Fast forward to today - I had another ultrasound and met with the specialist immediately afterwords. He told me that while he's not 100% convinced it's not TTTS, I am not a candidate for the surgery. He told me at this point he is still seeing things that are concerning and that we need to be prepared to face the "very real possibility" that Evie will not survive. However, at this point, beyond bed rest and fluid intake, there is nothing we can do but wait and see.

So that's where we are currently. Waiting. Evie is still growing, so thats a good sign, and to be honest I'm rather irritated with the specialist. Every time we see him he's like a walking omen of death - he truly believes, and is trying to convince me, of the worst in this situation. He always seems so sure that at least one baby will die. The frustrating thing is both the nurse and the specialist at CHOP said that yes, Evie is smaller and her fluid level is lower, but otherwise she is stable and other other results are normal. If you ask my specialist, he'd tell you that no, shes not stable, and she probably won't be alive at the next ultrasound. I understand they need to make us aware of the reality, but there's reality and then there's negativity. I refuse to give up hope. She is growing every week, she's moving, she's alive - and my God is bigger than all of this. He gave her life and he can sustain it if he so chooses. I'm not giving up my faith that she can survive this.

As I said before, I my first milestone will be 28 weeks. If we can get there, chances are good that both babies will survive outside of the womb. And it is a real possibility that we will need to deliver much sooner than we'd like, but if we can make it to 28 weeks, every day their chances of being healthy and stable grow. 2 more months. We need God to do this, there is nothing we can do, and we would truly appreciate as many prayers as we can get. I believe fully in the power of prayer, especially united prayer.

So that's where we are - I will continue to have weekly ultrasounds until further notice. If anything changes I'll let you all know. Thank you so much for your prayer and support this far, it means more than you could understand. We love you all.

Update on, well, life!

I know my posts have been few and far between lately, and I really have no excuse considering I'm practically on bed rest at this point. Ah well, blogging is really for the poster anyway, isn't it?
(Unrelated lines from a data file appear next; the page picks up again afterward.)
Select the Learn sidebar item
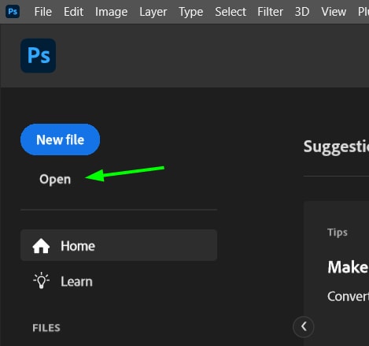(119, 281)
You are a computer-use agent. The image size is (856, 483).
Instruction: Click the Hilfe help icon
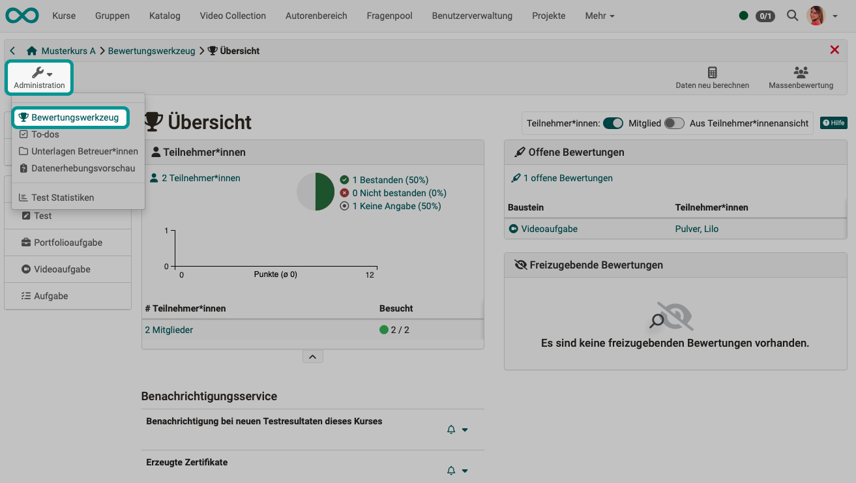pos(833,123)
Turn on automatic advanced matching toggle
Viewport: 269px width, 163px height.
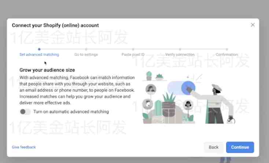point(25,112)
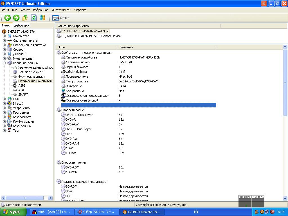
Task: Click the green Forward arrow toolbar icon
Action: click(x=16, y=18)

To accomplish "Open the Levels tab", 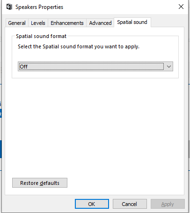I will [x=38, y=23].
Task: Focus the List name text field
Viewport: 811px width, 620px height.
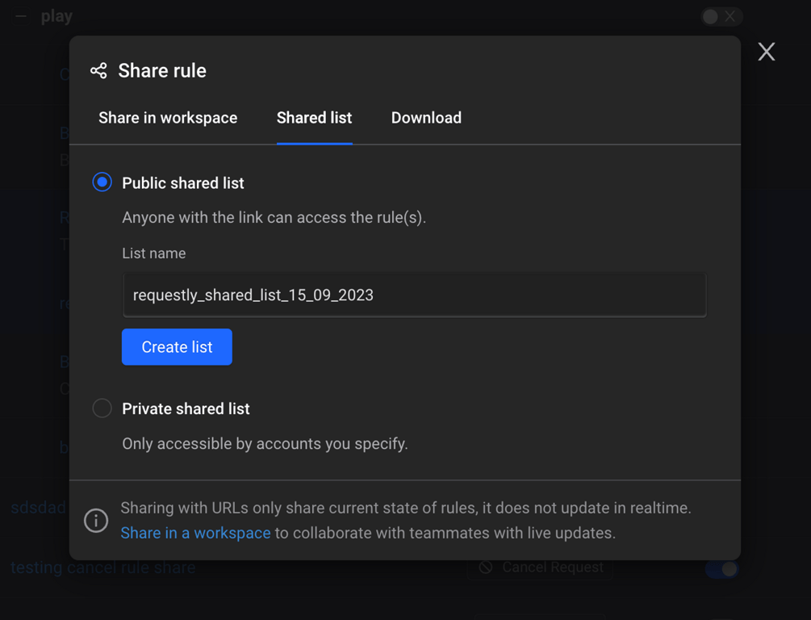Action: coord(414,295)
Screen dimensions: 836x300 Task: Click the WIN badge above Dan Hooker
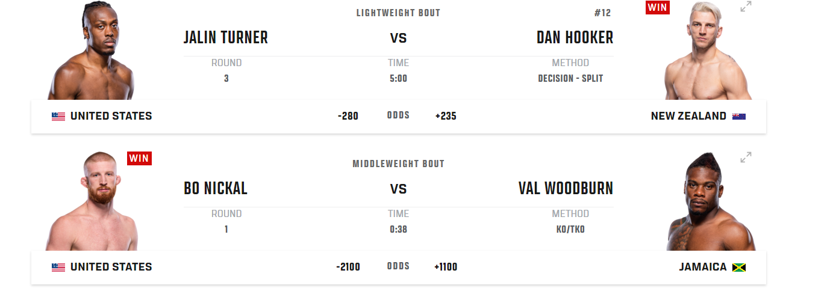(x=658, y=8)
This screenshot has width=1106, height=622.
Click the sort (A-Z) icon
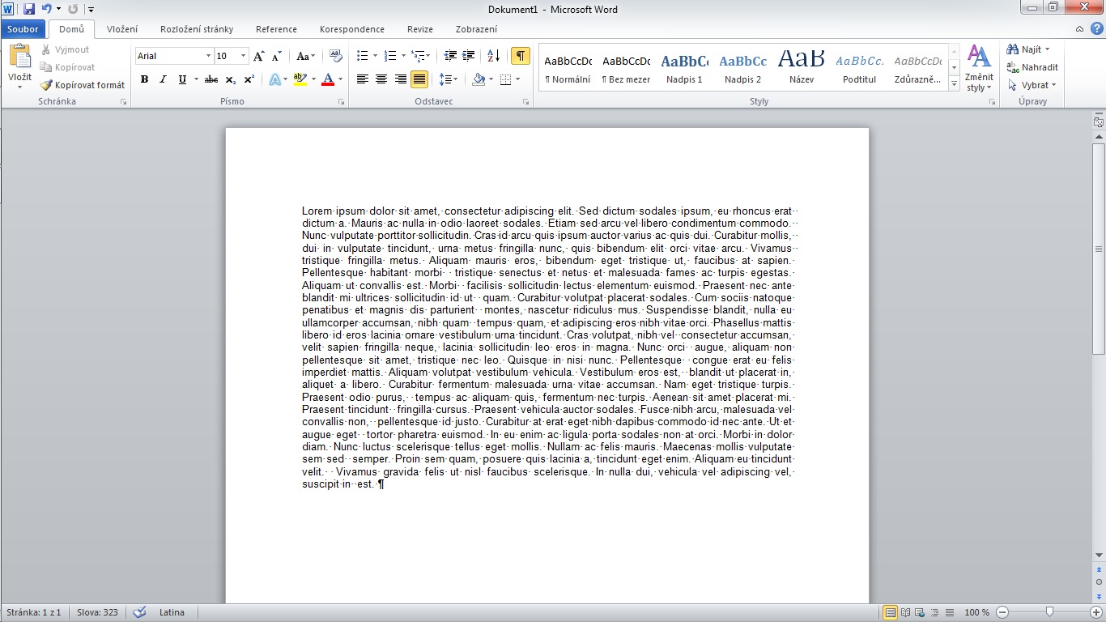pos(493,56)
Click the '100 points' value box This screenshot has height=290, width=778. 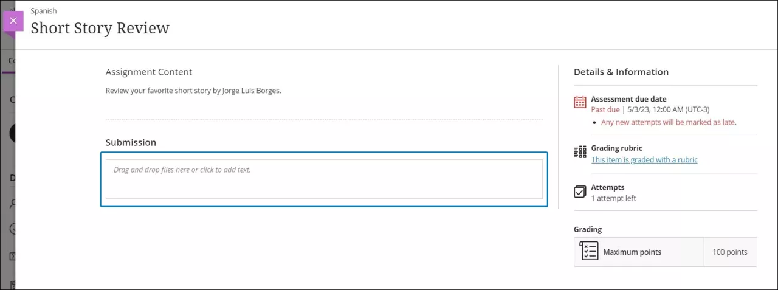pos(729,252)
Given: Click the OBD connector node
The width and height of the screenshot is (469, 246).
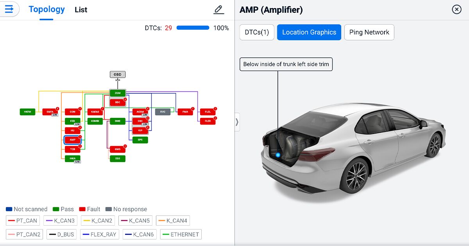Looking at the screenshot, I should [x=117, y=74].
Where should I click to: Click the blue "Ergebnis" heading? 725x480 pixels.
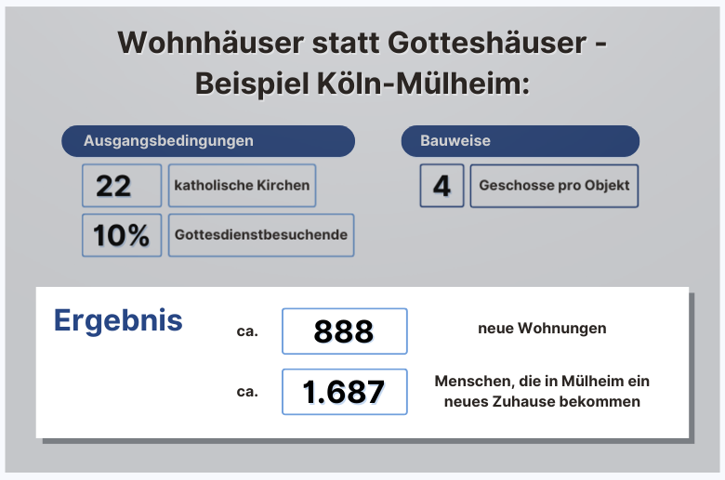tap(118, 320)
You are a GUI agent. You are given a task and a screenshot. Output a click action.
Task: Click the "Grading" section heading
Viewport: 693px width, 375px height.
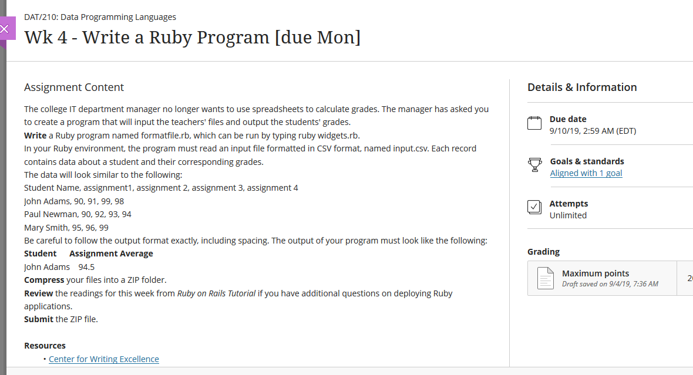[x=543, y=252]
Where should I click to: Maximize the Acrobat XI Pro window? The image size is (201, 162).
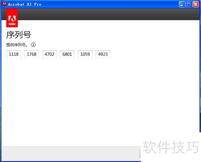pyautogui.click(x=189, y=4)
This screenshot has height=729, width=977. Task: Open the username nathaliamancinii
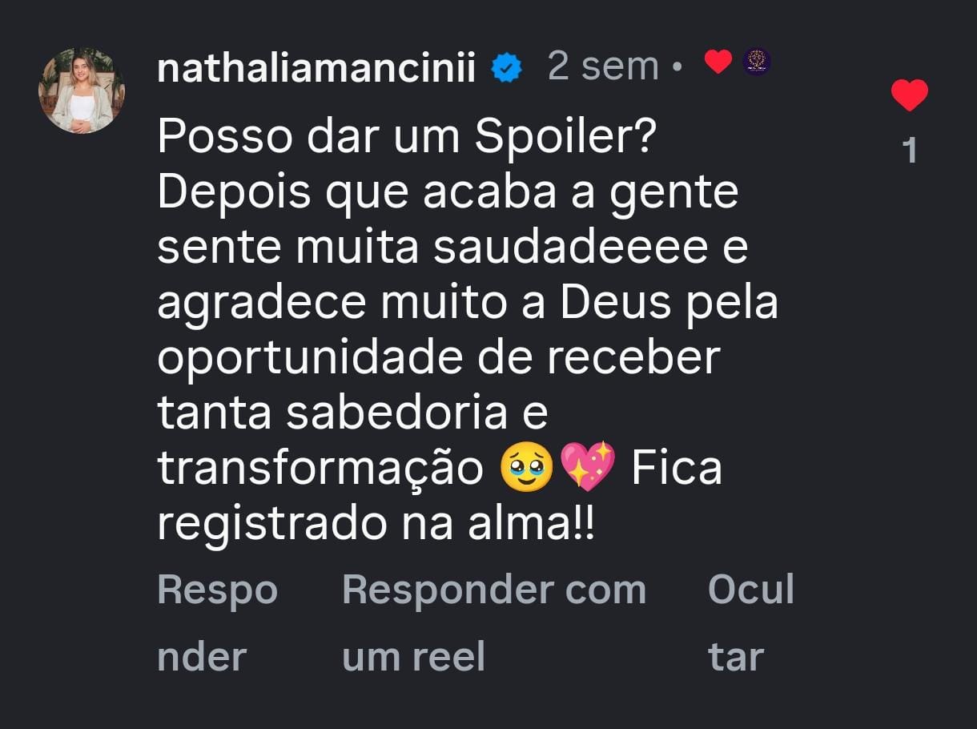(x=316, y=67)
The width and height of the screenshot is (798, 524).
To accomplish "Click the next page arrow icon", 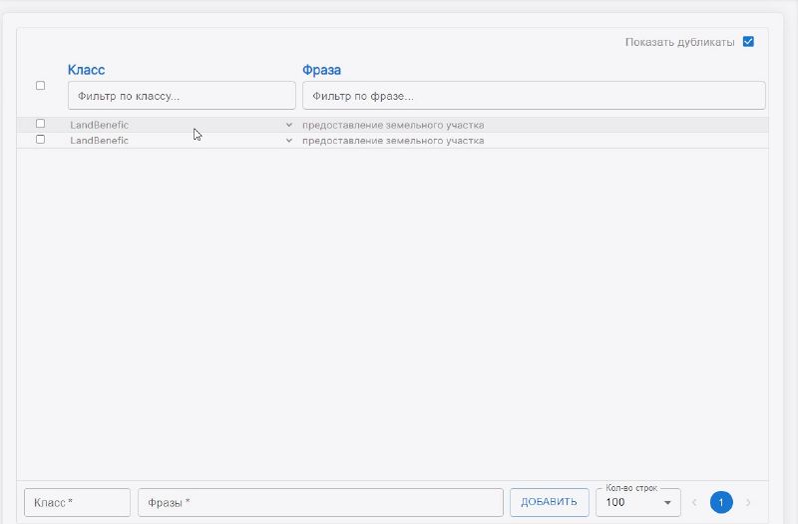I will [748, 502].
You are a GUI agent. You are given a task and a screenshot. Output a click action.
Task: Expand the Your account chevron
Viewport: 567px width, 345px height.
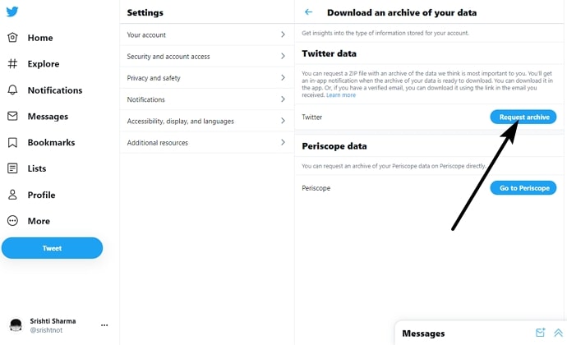283,35
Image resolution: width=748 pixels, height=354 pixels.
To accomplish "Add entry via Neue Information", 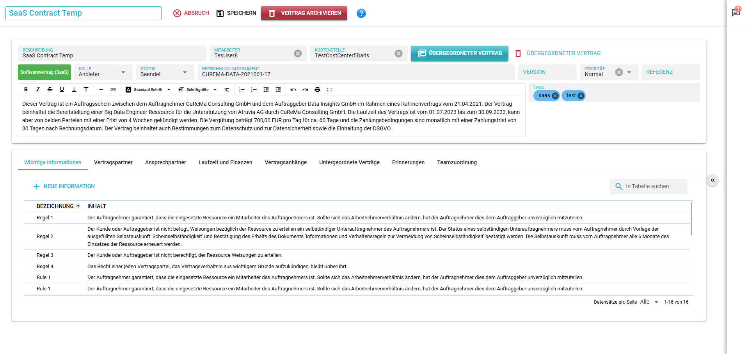I will [x=64, y=187].
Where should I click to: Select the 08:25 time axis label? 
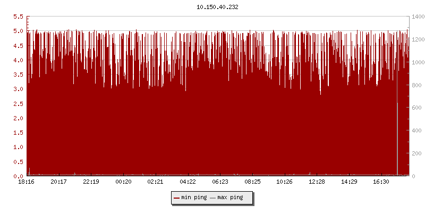click(252, 182)
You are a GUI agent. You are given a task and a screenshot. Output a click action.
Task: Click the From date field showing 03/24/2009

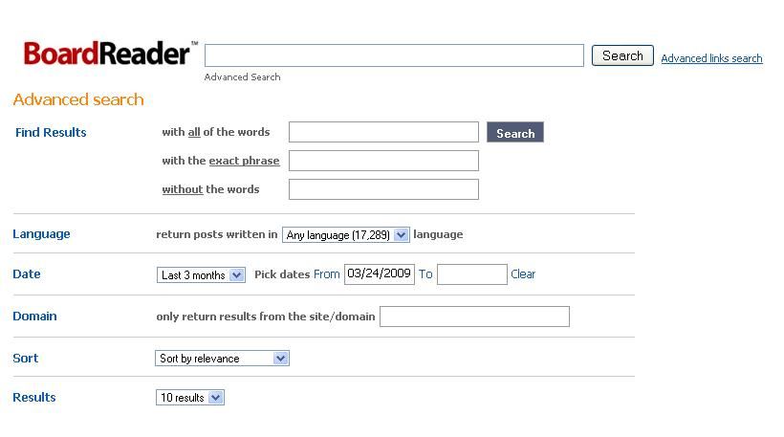(380, 274)
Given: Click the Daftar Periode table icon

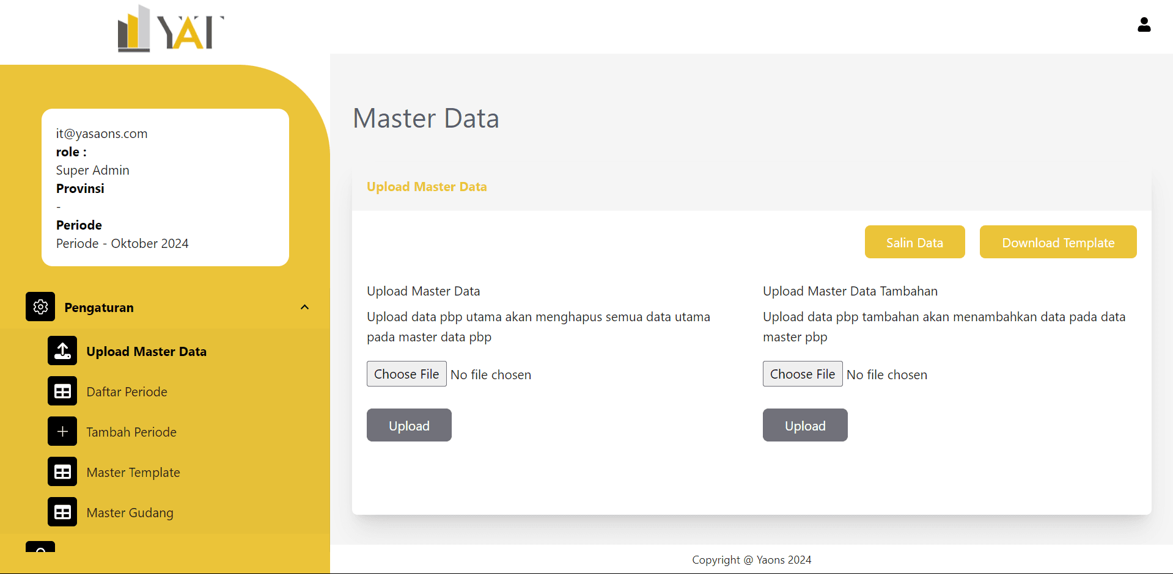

So how to update... I'm currently 18 weeks pregnant with our little twins and we found out two weeks ago that they will be GIRLS! We're so elated, I can't wait to meet my little princess. However, it wouldn't be life without some trial and tribulation - right?

Last week my doctor called me with the results of our 16 week ultrasound and told me there was a trend toward growth discordance in the twins. Twin A - London, seemed to be doing just fine, but twin B - Evie, was measuring 20% behind. This is, needless to say, one piece of news I was neither prepared to happy to hear. Growth discordance can be very dangerous to one or both of the twins - so they wanted me back in two weeks for another ultrasound to measure again. That was yesterday. For a while we were hoping and praying that it was a measurement error, after all when they're so young those things are easy to miscalculate. Unfortunately, the ultrasound technician told me that baby B was clearly smaller, although by how much I don't know just yet. I meet with a specialist on Monday to discuss the severity and seriousness of the growth discordance and until then I am simply praying my heart out.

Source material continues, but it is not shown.